Thanks in advance for your help.
 A: A scientific law is a statement that concisely states an observation about nature that is true for a wide variety of situations. The important part is that the statement is about observations and experiments; it is not an attempt to explain the phenomena. That's a theory's job.
For example, the law of conservation of mass is true for all chemical reactions. Kepler's laws of planetary motion are also examples. I think your statement, that the rate of decrease of the amount of radioactive substances is proportional to the amount of the radioactive substance, is general enough to be called a law since it applies to all radioactivity. The equation does not explain how radioactivity works, but summarizes what experiments tell us about it.
One criteria for being a law would be if the statement would constitute a strict test for a theory to explain. It took Newton's theory of gravity to explain Kepler's laws. It took the Standard Model of particle physics to explain radioactivity.
In any case, words like "law," "theory," and even "science" can have definitions that have fuzzy boundaries and edge cases. Newton's theory of gravity is summarized by the inverse-square law, itself needing Einstein's General Relatively theory for explanation.
A: Maybe your are looking for a more physical explanation. 
Imagine you have a material that consists of identical atoms. The atom cores are not stable and therefore we call the material radioactive. With quantum mechanics you can calculate the probability that a atom core that has not decayed yet will decay. If you do this you will find a constant probability! 
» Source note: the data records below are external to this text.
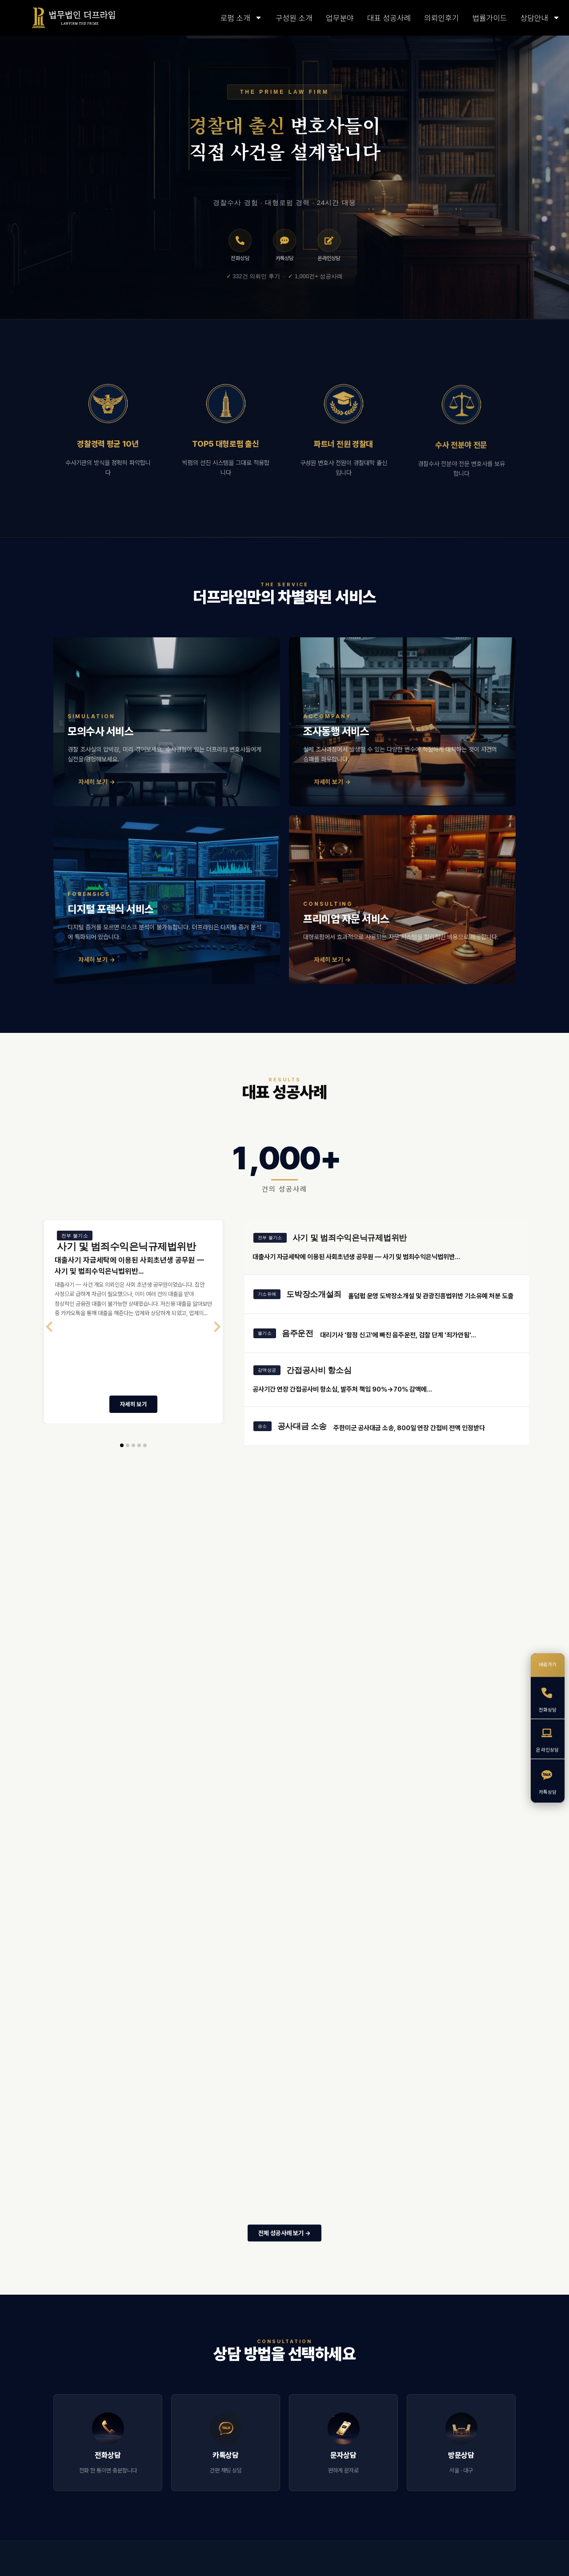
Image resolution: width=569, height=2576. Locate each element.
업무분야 (340, 17)
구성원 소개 (294, 17)
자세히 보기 (133, 1417)
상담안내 (540, 17)
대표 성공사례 (389, 17)
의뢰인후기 (441, 17)
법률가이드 (489, 17)
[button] (122, 1458)
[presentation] (49, 1340)
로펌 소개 (241, 17)
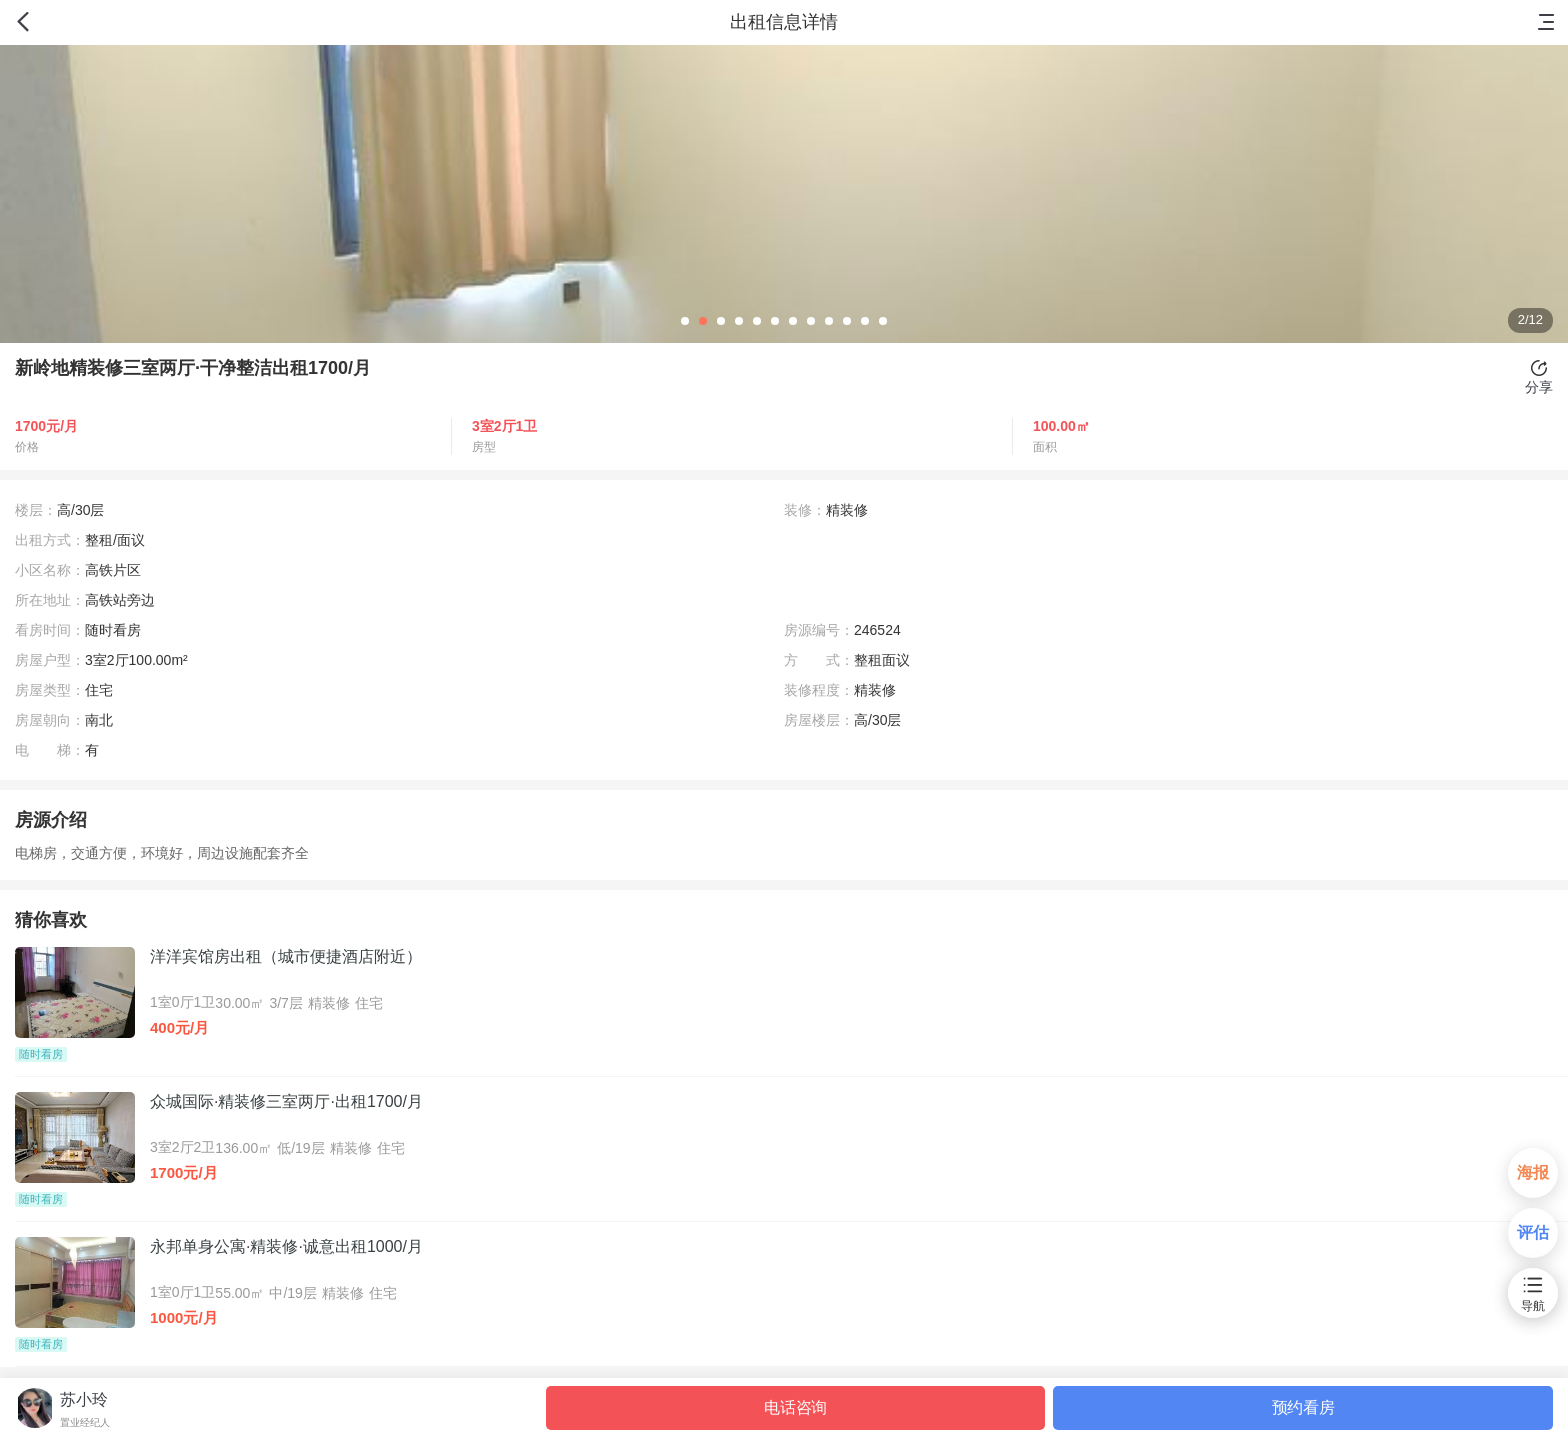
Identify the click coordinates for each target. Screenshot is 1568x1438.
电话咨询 (795, 1407)
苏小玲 (84, 1399)
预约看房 (1303, 1407)
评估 (1533, 1232)
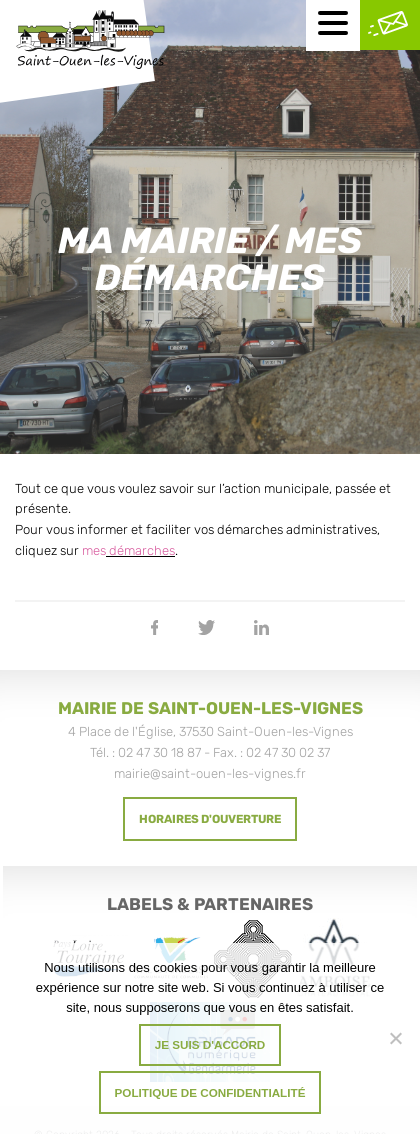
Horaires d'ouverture (210, 819)
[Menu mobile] (333, 25)
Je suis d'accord (210, 1044)
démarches (140, 550)
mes (94, 550)
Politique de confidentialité (210, 1092)
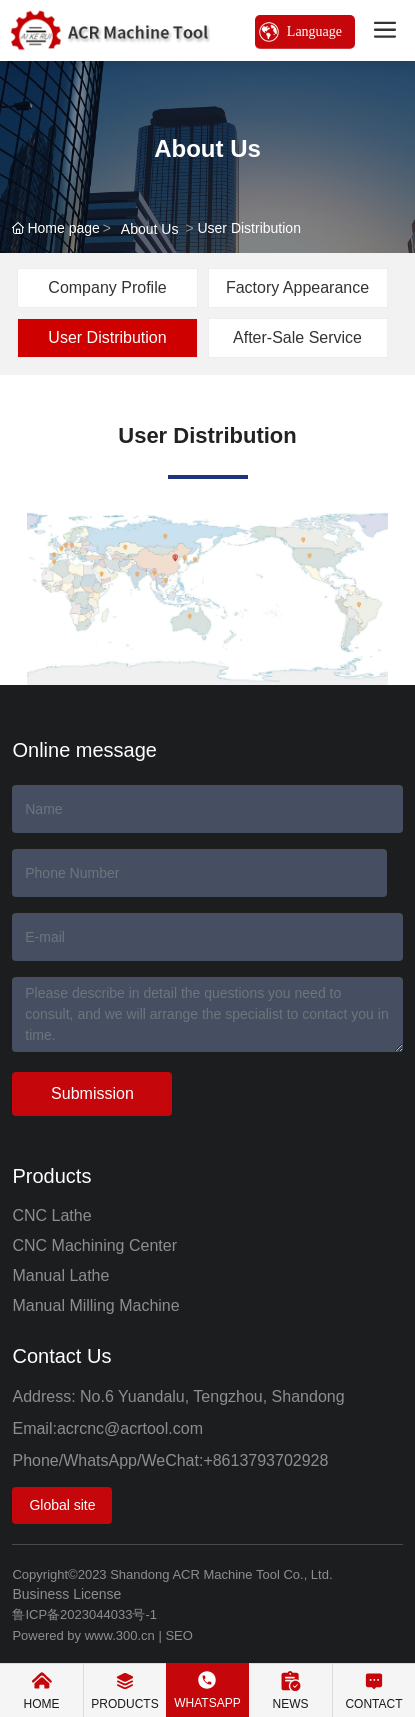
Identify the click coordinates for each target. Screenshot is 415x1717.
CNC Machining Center (94, 1245)
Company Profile (107, 287)
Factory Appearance (297, 287)
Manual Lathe (60, 1275)
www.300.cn (120, 1635)
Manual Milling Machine (95, 1305)
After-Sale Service (297, 337)
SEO (178, 1635)
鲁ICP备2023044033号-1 (84, 1614)
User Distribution (107, 337)
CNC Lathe (51, 1215)
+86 (216, 1460)
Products (51, 1176)
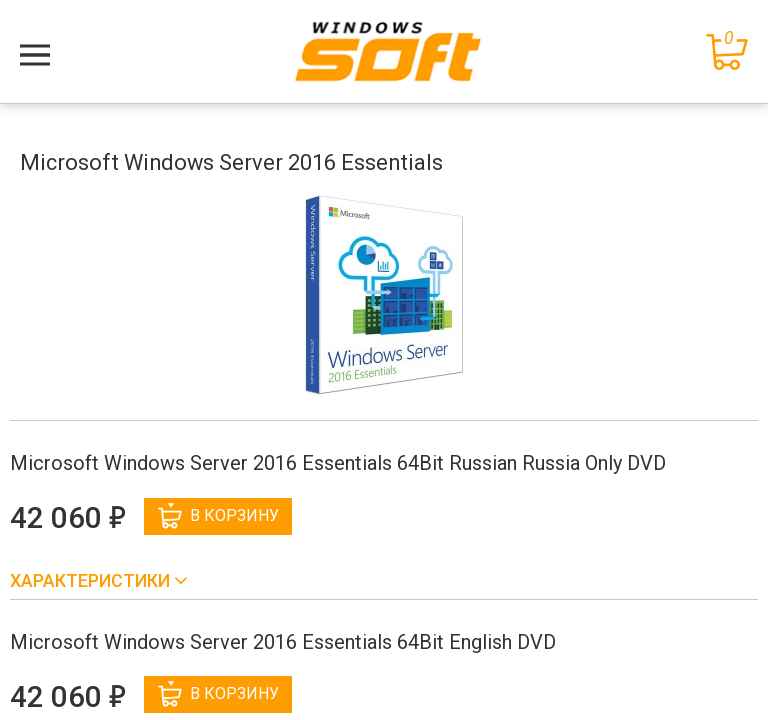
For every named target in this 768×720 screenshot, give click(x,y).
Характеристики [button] (92, 580)
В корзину (218, 516)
In order to clarify this imagine the situation where I have one atom core, which can decay at any moment. Now I wait 5 minutes and look if it decays. Imagine it does not decay. Now I take a take another atom core at but it beside it. Is the probability that the first atom core decays sooner that the second one greater than 50%. No, it is exactly equal to 50%,  because their decay probabilities are the same. 
So, historically the differential equation in your post, might have been an empirical law that some experimentalist postulated because it's solution fitted the data well. However, it has a strong theoretical foundation. 
(I would call emperical and theoretical formula's both laws of nature by the way.)
A: Physics is about quantified observations of nature, modeled mathematically. The mathematical models are rigorous and self consistent but in order to connect to measurements extra postulates are needed, which define the connection of the mathematical formulae to data. Laws are parts of these postulates. In the same way that axioms are not provable within a mathematical theory, physics laws are not provable through the mathematical model, they are part of the physical axioms which pick up the solutions that are relevant to the data.
Your example may be called a law by some, but it is not crucial to the model, it is not an axiom or postulate, it is part of the output of the mathematics, in my opinion.